Start of Provided information

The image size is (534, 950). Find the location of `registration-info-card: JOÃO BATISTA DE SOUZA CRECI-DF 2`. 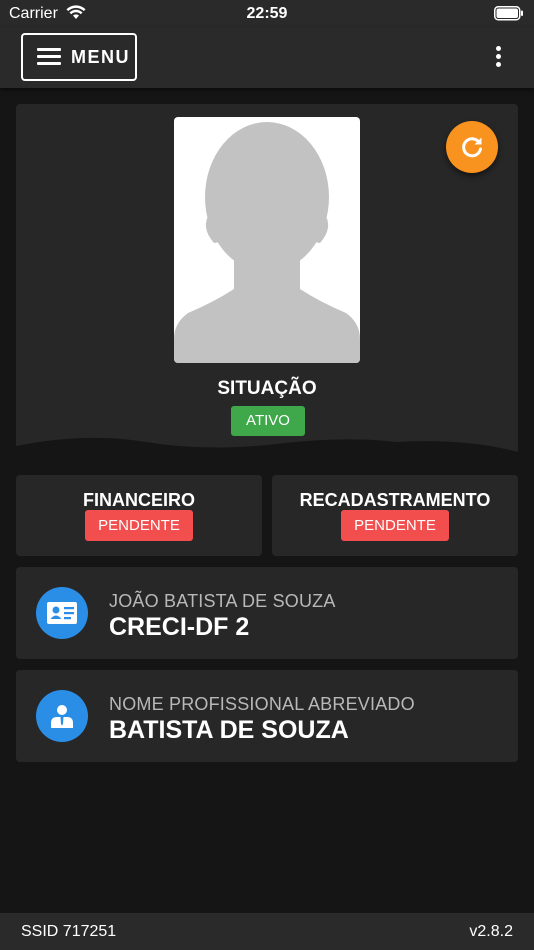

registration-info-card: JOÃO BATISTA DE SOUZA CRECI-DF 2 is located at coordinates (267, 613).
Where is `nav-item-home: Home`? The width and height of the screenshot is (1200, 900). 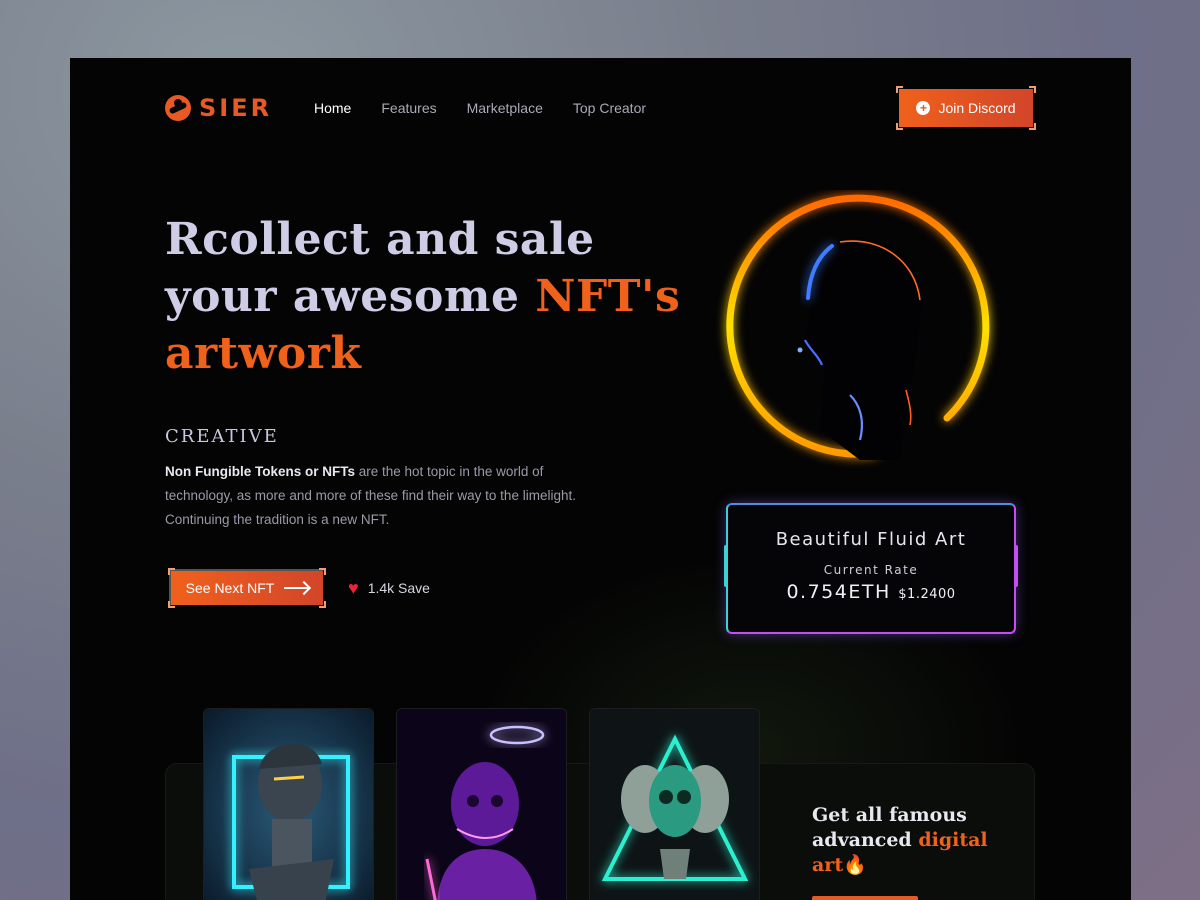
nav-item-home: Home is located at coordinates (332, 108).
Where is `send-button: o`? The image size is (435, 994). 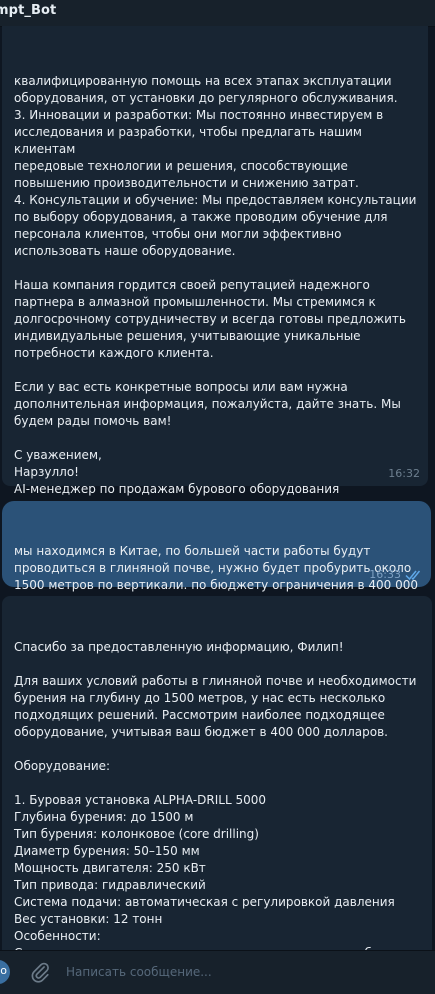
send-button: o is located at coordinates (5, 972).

End of Provided information

■ Your task
In the listing above, rewrite the lines from the one containing "is (1200, 900)." through the end of the listing, inclusive, changing "screenshot" to "image" and keeping everything else the same. Omit the pictures.

■ Solution to this exercise
Where is `nav-item-home: Home`? The width and height of the image is (1200, 900). 
nav-item-home: Home is located at coordinates (332, 108).
Where is `send-button: o`? The image size is (435, 994). 
send-button: o is located at coordinates (5, 972).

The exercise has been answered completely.